Stored items:
+++++

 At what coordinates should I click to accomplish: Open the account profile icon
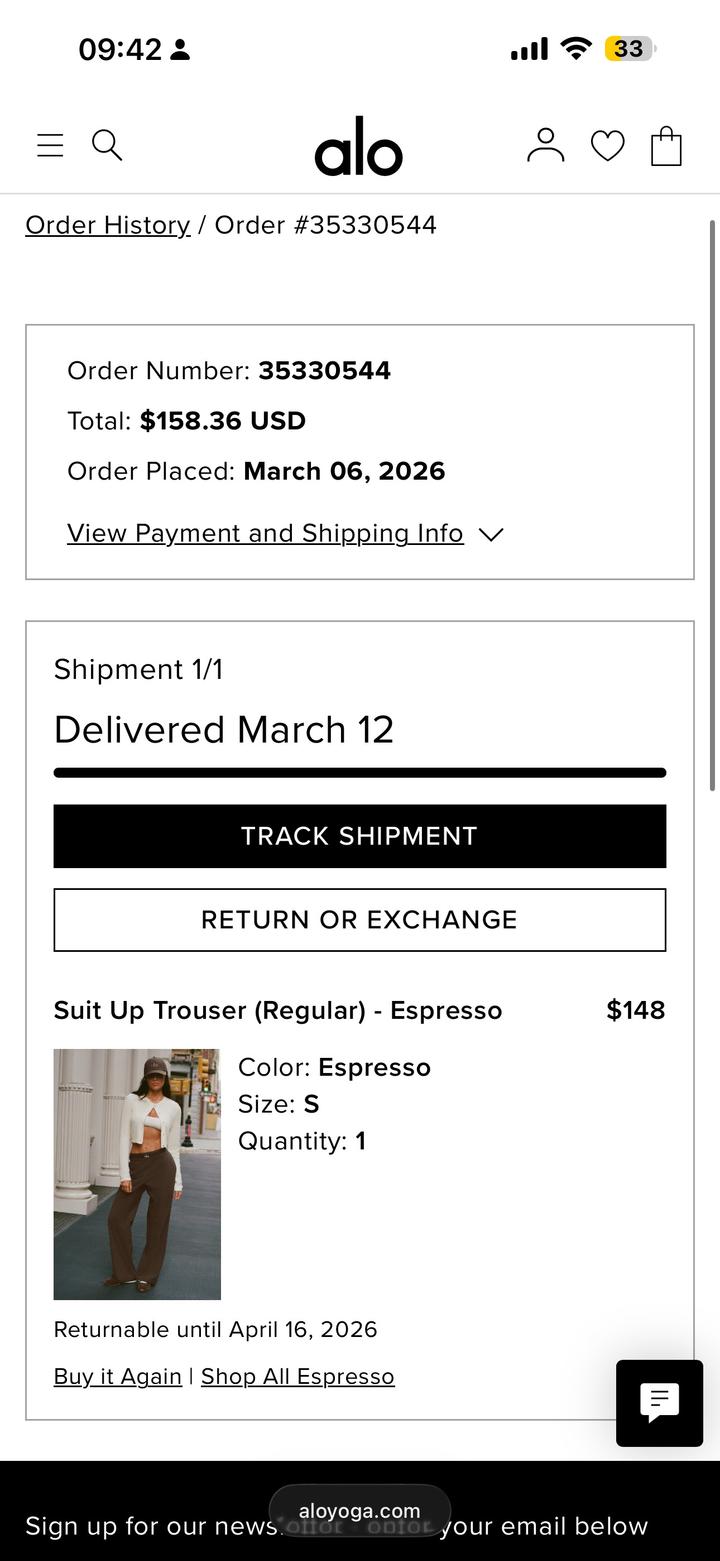click(545, 145)
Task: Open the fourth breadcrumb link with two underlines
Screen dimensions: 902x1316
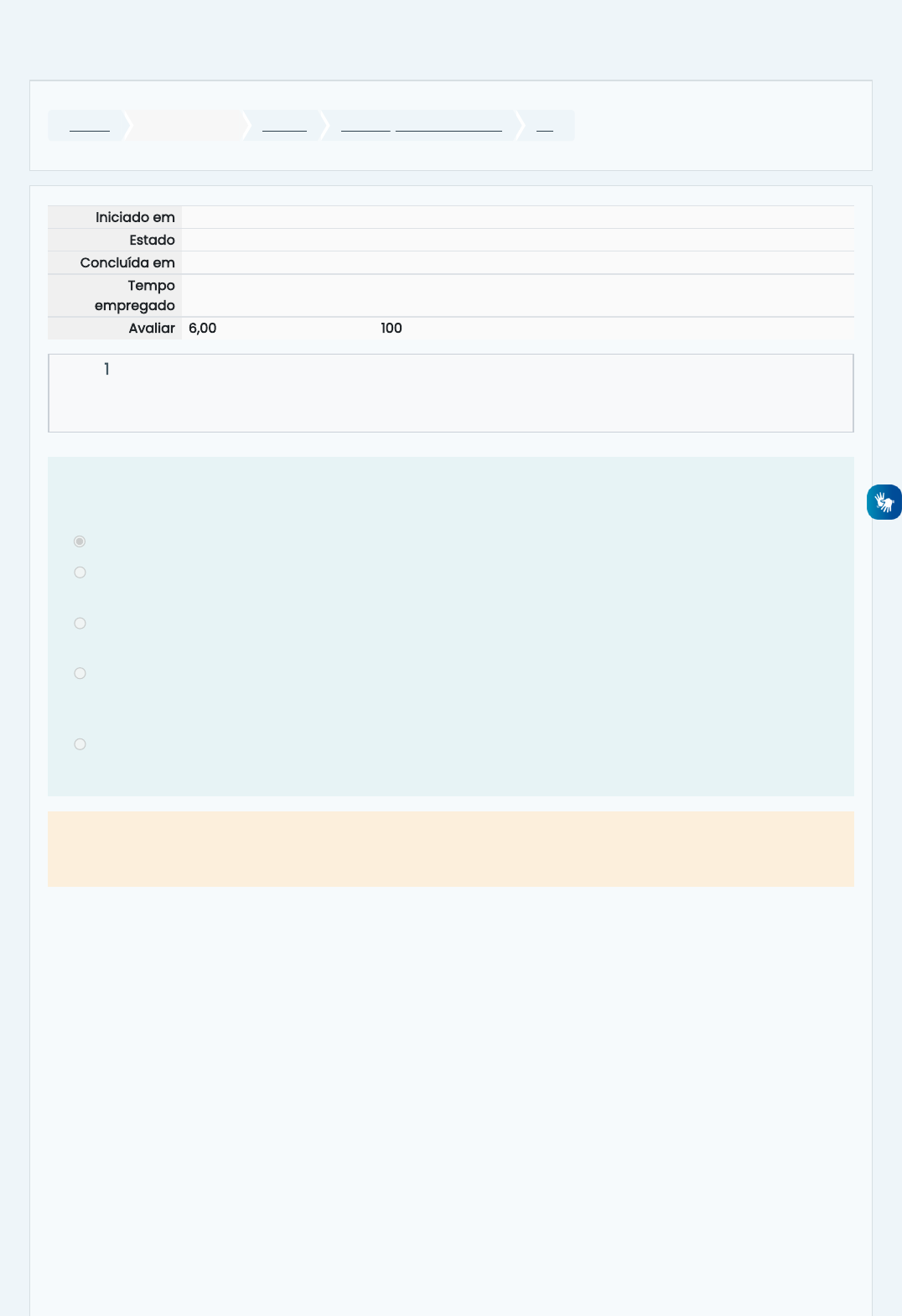Action: [421, 126]
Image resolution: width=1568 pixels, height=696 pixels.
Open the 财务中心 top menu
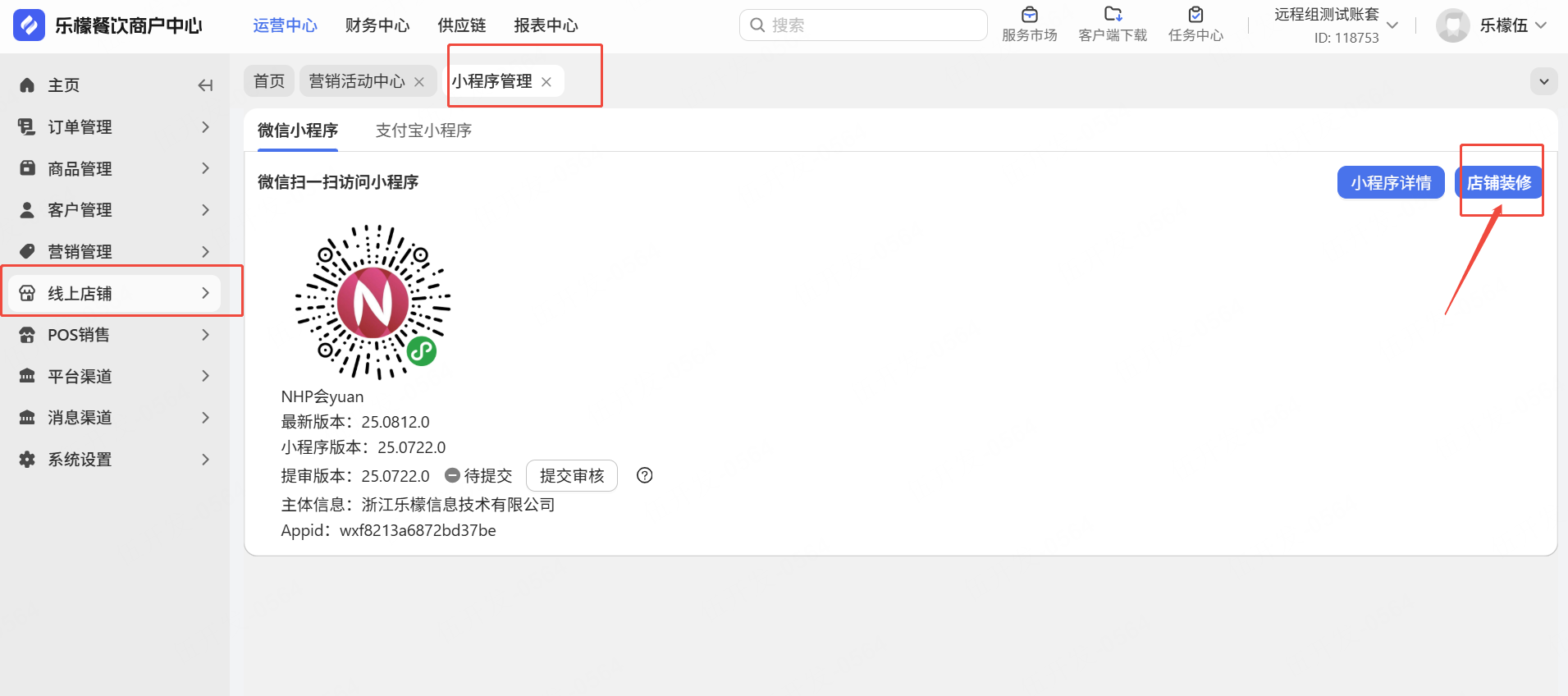click(x=377, y=25)
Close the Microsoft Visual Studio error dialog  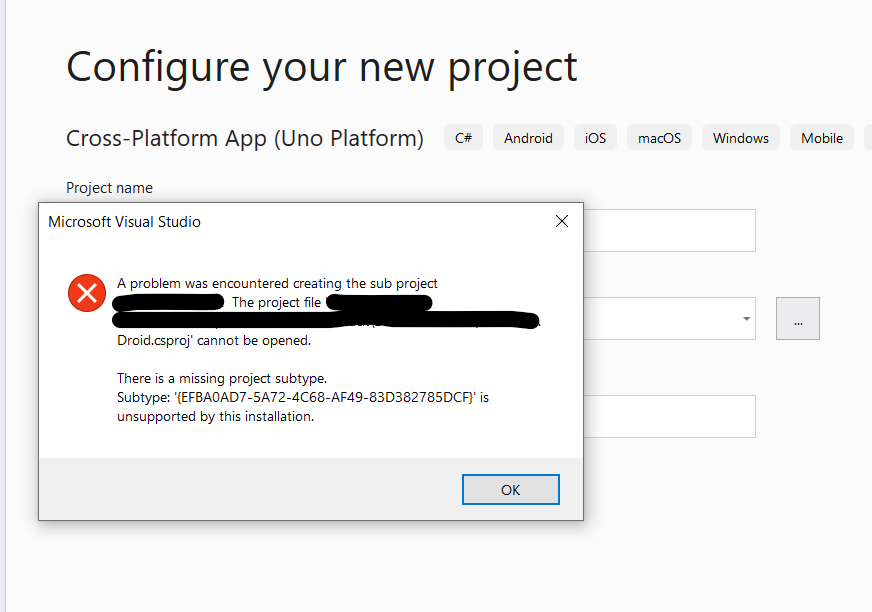(561, 221)
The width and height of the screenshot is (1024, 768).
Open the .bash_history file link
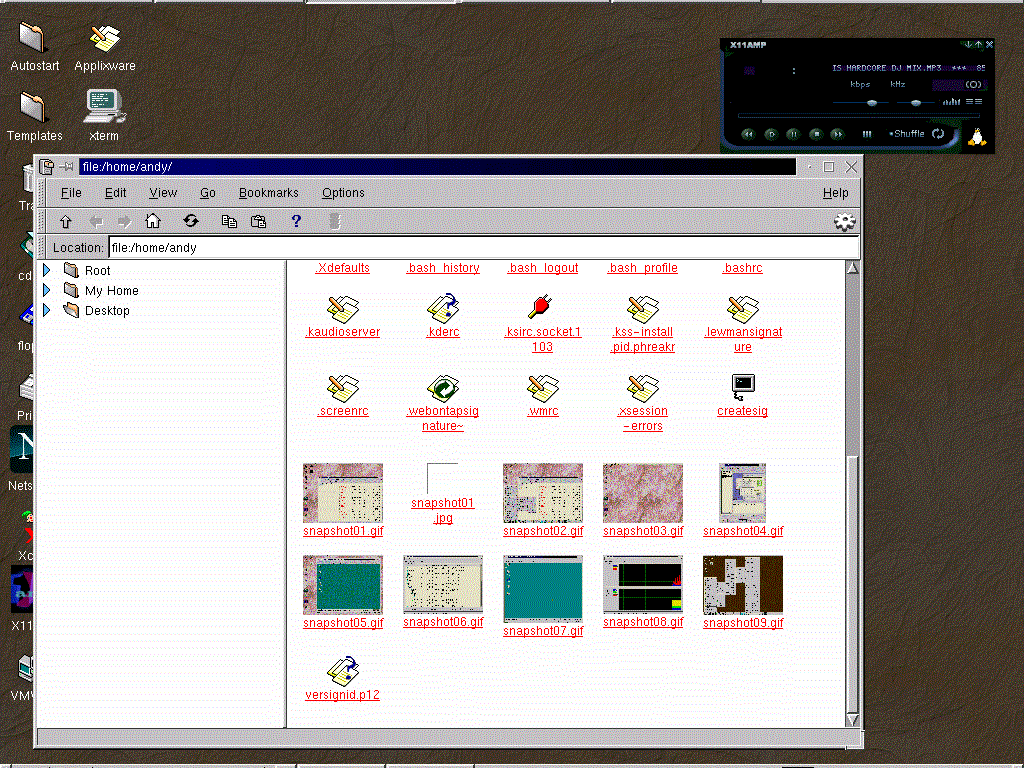coord(442,268)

+++++

[INSTRUCTIONS TO FOLLOW]: Search the records above for "width" and copy every line that has it.

[ANSWER TO THIS EXERCISE]:
Image resolution: width=1568 pixels, height=696 pixels.
The width and height of the screenshot is (1024, 768).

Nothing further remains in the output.